1 できる限り、親子で話をしながら食事をとることを心がけた……六八家族
2 新聞やニュースを見ながら世の中の出来事や仕組みについて会話をした……五四家族
3 叱るよりほめることを意識し、子どもの力を信頼してきた……五一家族
4 社会や理科は実生活から学ばせたいと考え、見学や観察を生活に取り入れた……三九家族
5 テレビ(パソコンやゲーム含む)を見る時間を制限した……三七家族
6 子どもを交え、家族で夢や特技について語り合った……三二家族


 これを見れば、どの家庭も、親子の対話を重視し、机上の受験勉強だけでなく、さまざまな体験を踏ませ、家族間の対話や規律ある生活を大切にしてきたことがうかがえる。

 その中心にいたのが父親である。
「塾や学校でつける学力だけでなく、父親が社会の動きなどを息子に話してくれたことが大きかった」(開成中合格者の母親)
「父親が娘に学習する楽しさを教え、机に向かう習慣をつけてくれたことが合格につながった」(桜蔭中合格者の母親)

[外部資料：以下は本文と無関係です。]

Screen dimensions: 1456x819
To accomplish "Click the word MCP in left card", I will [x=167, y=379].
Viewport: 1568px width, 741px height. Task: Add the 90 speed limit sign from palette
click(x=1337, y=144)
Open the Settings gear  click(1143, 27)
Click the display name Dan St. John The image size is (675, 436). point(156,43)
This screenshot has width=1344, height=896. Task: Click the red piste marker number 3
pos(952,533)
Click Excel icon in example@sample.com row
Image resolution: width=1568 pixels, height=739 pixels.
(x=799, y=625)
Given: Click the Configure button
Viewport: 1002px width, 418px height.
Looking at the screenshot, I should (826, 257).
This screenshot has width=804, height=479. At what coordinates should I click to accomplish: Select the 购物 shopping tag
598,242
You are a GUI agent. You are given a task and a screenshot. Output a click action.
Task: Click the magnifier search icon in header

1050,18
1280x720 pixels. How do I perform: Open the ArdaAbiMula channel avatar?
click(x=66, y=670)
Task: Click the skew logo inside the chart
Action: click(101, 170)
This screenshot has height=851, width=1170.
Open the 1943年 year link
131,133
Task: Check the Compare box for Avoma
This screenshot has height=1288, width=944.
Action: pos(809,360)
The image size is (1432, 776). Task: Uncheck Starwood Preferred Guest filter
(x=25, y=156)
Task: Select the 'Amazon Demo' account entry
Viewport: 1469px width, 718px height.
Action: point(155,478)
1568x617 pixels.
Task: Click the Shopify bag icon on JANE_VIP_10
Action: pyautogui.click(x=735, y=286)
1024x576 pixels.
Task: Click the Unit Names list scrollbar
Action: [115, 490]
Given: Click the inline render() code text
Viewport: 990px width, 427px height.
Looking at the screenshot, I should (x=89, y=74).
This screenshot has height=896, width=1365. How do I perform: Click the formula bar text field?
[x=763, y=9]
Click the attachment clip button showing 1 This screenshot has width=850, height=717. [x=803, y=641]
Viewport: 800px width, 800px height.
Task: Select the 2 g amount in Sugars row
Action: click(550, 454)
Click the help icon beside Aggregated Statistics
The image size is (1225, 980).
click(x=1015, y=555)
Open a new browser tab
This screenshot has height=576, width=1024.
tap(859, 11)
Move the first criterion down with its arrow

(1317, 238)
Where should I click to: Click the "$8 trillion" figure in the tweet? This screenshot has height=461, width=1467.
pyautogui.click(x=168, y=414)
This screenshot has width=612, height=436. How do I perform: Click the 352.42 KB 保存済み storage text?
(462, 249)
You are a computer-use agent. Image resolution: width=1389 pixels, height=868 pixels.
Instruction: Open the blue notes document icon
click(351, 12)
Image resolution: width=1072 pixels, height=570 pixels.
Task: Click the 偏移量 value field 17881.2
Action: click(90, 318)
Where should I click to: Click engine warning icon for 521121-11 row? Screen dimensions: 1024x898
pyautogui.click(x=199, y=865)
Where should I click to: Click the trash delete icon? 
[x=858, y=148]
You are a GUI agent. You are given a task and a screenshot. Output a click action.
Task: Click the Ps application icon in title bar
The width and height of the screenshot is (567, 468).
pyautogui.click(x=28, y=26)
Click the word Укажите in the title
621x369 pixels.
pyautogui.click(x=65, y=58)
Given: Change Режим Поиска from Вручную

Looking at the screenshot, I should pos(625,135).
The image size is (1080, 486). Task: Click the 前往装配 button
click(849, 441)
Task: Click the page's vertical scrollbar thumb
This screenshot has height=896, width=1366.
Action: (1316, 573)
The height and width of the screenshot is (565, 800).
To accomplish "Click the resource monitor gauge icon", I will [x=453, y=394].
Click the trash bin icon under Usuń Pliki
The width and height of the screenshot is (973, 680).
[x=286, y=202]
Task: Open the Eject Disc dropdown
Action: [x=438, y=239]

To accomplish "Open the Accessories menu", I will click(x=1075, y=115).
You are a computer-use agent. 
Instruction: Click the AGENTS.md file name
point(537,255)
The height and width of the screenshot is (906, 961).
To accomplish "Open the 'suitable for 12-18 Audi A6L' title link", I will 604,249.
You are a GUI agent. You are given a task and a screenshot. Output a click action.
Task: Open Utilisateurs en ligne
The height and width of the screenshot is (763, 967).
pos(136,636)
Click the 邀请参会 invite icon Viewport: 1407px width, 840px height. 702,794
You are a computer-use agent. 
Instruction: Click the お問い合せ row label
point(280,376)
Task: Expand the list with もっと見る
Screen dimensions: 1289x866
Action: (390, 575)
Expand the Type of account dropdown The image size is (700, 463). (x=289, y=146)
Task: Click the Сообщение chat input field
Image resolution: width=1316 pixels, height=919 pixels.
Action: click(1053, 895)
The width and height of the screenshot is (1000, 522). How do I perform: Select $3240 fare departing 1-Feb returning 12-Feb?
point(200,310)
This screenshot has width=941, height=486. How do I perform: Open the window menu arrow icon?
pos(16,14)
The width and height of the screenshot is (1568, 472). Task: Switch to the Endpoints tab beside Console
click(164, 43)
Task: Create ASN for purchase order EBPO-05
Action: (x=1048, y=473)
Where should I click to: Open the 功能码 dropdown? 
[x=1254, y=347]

 このように、首都圏でも特に難関と呼ばれる中学に子どもを合格させた家庭のほ
とんどが、父親の積極的な教育参加によって子どもを伸ばしてきたのである。

 皆さんの中には、(中学から私立に子どもを入れることができる家庭は、進学塾や家庭教師に潤沢に教育費を投下できる特別な家庭だ)という思いがあるかもしれない。

 しかし、難関中学に合格させた親たちの教育姿勢は、アメリカの心理学者で子ど
もたちの精神発達に詳しいエレン・ウィナー氏が、著書『才能を開花させる子供たち』の中で記した、子どもを伸ばす一般的な家庭の特徴と見事に一致している。

伸びる子どもを育てる家庭の六つの共通点(出典:『才能を開花させる子供たち』日本放送出版協会)

○才能ある子どもは一家の特別な子どもである。
○知的刺激に富む家庭である。
○子ども中心の家庭である。
○意欲的な親である。
○子どもの後押しに熱心であるばかりでなく、自主性も尊重する家庭である。
○高い期待をかけるだけでなく、子どもを(いつく)しみ精神的な支えとなる家庭である。


 つまり、中学受験をさせる・させないにかかわらず、また、親の収入や塾に投入した金額の多寡とも関係なく、親の接し方ひとつで、子どもは伸びたり伸びなかったりするということである。
・親が食生活や睡眠時間などを大事にすれば、子どもも体力がつき、何をしても集中してやるようになる。
・親が仕事や社会の出来事について話して聞かせれば、子どもは自然と世の中に目を向けるようになる。
・親が夢を語れば、子どもも将来の夢を持つようになり、学ぶ意欲が向上する。

 これらは現在、立命館小学校で副校長を務める山英男氏や民間人校長として東京・杉並区立和田中学校を大きく変えた藤原和博氏らから取材した話をまとめたものだが、彼ら「カリスマ教師」と呼ばれる教育者ですら、異口同音に、「子どもを伸ばすには家庭教育がもっとも大事」と語っている。

 中でも共通しているのが、「子どもを伸ばすのは父親しだい」「日頃の父親の姿勢によって子どもは変わる」というキーワードなのである。

 私は、本書『頭のいい子が育つパパの習慣』の中で、こういった声も含め、これまで多くの学校関係者や教育関係者に取材してきたことをベースに、「どんな父親なら子どもを伸ばせるのか」「父親がどういう生活をすれば、子どもの学力は向上するのか」などをテーマに、詳しく述べていきたいと思う。

 加えて母親や祖父母を含め、何とかして子ども(孫)を伸ばしたいと考えている人にも、ちょっとしたヒントになれば、これほど嬉しいことはない。